Le contrat de société peut être écrit ou non. Il n’existe pas de formalisme pour le contrat de société en participation.
Article 1871 du Code civil.
Les associés peuvent convenir que la société ne sera point immatriculée. La société est dite alors « société en participation ». Elle n’est pas une personne morale et n’est pas soumise à publicité. Elle peut être prouvée par tous moyens.
S’agissant d’un contrat elle est soumise aux obligations prévues aux articles du Code civil régissant la formation et la validité du contrat [1].
S’agissant d’une société elle doit respecter le droit commun des sociétés [2].
La société créée de fait quant à elle n’existe que par un article unique du Code civil qui indique de manière lapidaire :
Article 1873.
Les dispositions du présent chapitre sont applicables aux sociétés créées de fait.
Aucune définition légale n’est donnée, la seule information est qu’elle emprunte son régime à celui de la société en participation.
A ce stade de l’analyse, les sociétés sont jumelles pour avoir le même régime juridique et siamoises pour être attachées l’une à l’autre par un simple texte.
Dans ces conditions se pose donc immédiatement la question de l’autonomie de la société en participation par rapport à la société créée de fait ; disposant du même régime juridique cette autonomie doit être cherchée ailleurs. C’est donc dans les critères de qualification qu’il convient de chercher. L’autonomie de la société créée de fait n’a de sens que si les critères de qualification sont différents et si l’une peut appréhender des situations qui échappent à l’autre.
A ce propos la jurisprudence rappelle que la société en participation suppose la réunion des éléments traditionnelles de la société : les apports, la participation aux bénéfices et aux pertes et l’affectio societatis.
Du côté de la société créée de fait la jurisprudence formule les mêmes exigences [3] :
« Attendu que l’existence d’une société créée de fait entre concubins, qui exige la réunion des éléments caractérisant tout contrat de société, nécessite l’existence d’apports, l’intention de collaborer sur un pied d’égalité à la réalisation d’un projet commun et l’intention de participer aux bénéfices ou aux économies ainsi qu’aux pertes éventuelles pouvant en résulter ; que ces éléments cumulatifs doivent être établis séparément et ne peuvent se déduire les uns des autres ».
En résumé, les conditions de reconnaissance des deux sociétés sont les mêmes.
On passe, à ce niveau de notre analyse, des sociétés siamoises à la société schizophrène.

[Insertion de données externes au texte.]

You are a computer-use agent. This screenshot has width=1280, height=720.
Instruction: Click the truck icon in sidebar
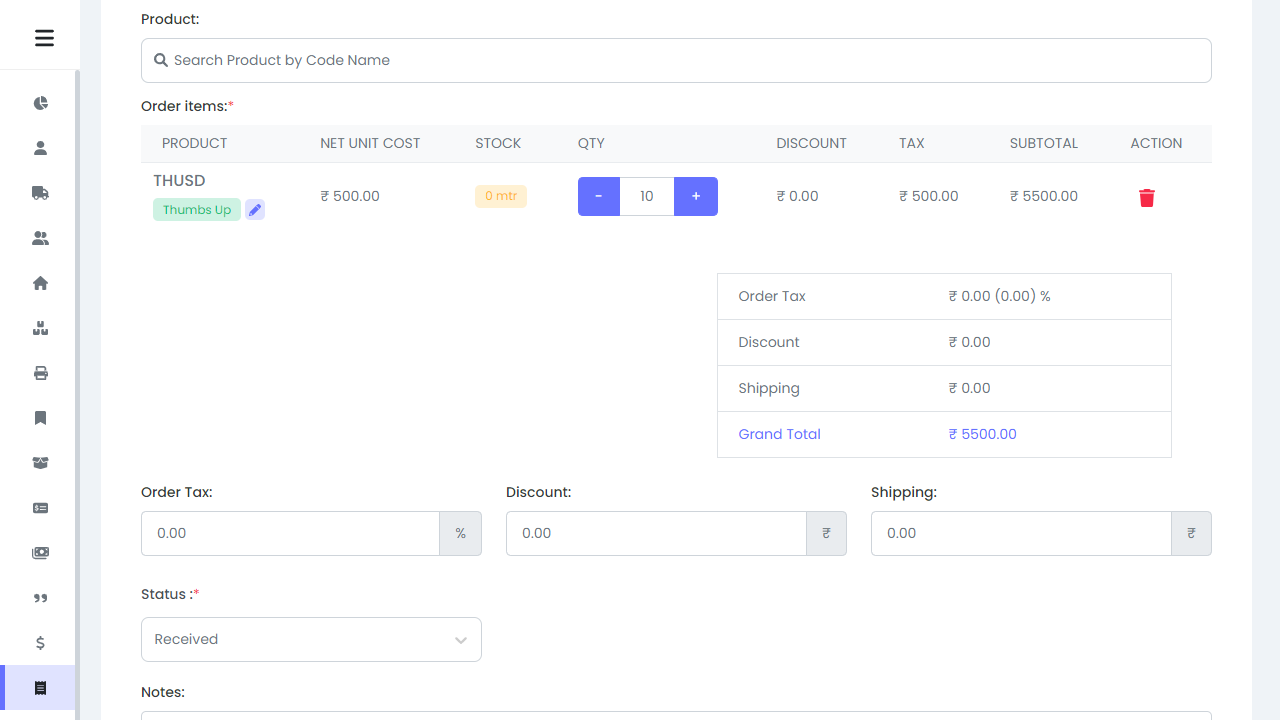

Quel est en effet la distinction qui justifie le maintien des deux notions qui ont le même régime juridique et qui ont les mêmes critères de qualification ?
On a l’habitude de dire que la société créée de fait est une société qui s’ignore. Une société spontanée.
Il y aurait donc une différence de nature entre la société en participation et la société créée de fait. La première serait un contrat et la seconde… autre chose.
Le critère entre les deux sociétés serait donc « l’animus contrahendi » c’est-à-dire la conscience ou la volonté de contracter, de s’engager juridiquement dans une opération.
Les associés de la société en participation auraient cette volonté que n’auraient pas les associés de la société créée de fait. Ce serait donc ce niveau de conscience qui permettrait d’appréhender des situations au titre de la société créée de fait qui n’entreraient pas dans le concept de société en participation.
Ce critère pose néanmoins une difficulté majeure compte tenu du droit positif. En effet la jurisprudence exige systématiquement pour reconnaitre l’existence d’une société créée de fait la constations de l’affectio societatis. Selon la Cour de cassation, l’affectio societatis peut se définir comme la volonté de chaque associé de collaborer effectivement à l’exploitation, dans un intérêt commun et sur un pied d’égalité [4].
Il est donc nécessaire, pour reconnaitre l’existence d’une société créée de fait, de constater cette volonté de collaborer.
Est-il alors envisageable d’avoir une volonté de collaborer sans avoir de volonté de s’engager au sens contractuel. En résumé, peut-il y avoir affectio sociétatis sans animus contrahendi ?
Cette question renvoi à une question plus large qui est celle du niveau de conscience ou de volonté exigé pour qu’un contrat se forme. Mais dans notre cas on perçoit immédiatement le côté spécieux de la distinction.
L’analyse de la jurisprudence tant à la conclusion que la société créée de fait ne serait qu’une forme non solennelle de la société en participation. En substance, lorsqu’il existe un contrat au sens instrumentum il y aurait société en participation et à défaut on retiendrait la notion de société créée de fait. Cette vision des choses est pourtant erronée car la société en participation n’exige aucun formalisme et surtout le formalisme à lui seul ne saurait consacrer une notion autonome.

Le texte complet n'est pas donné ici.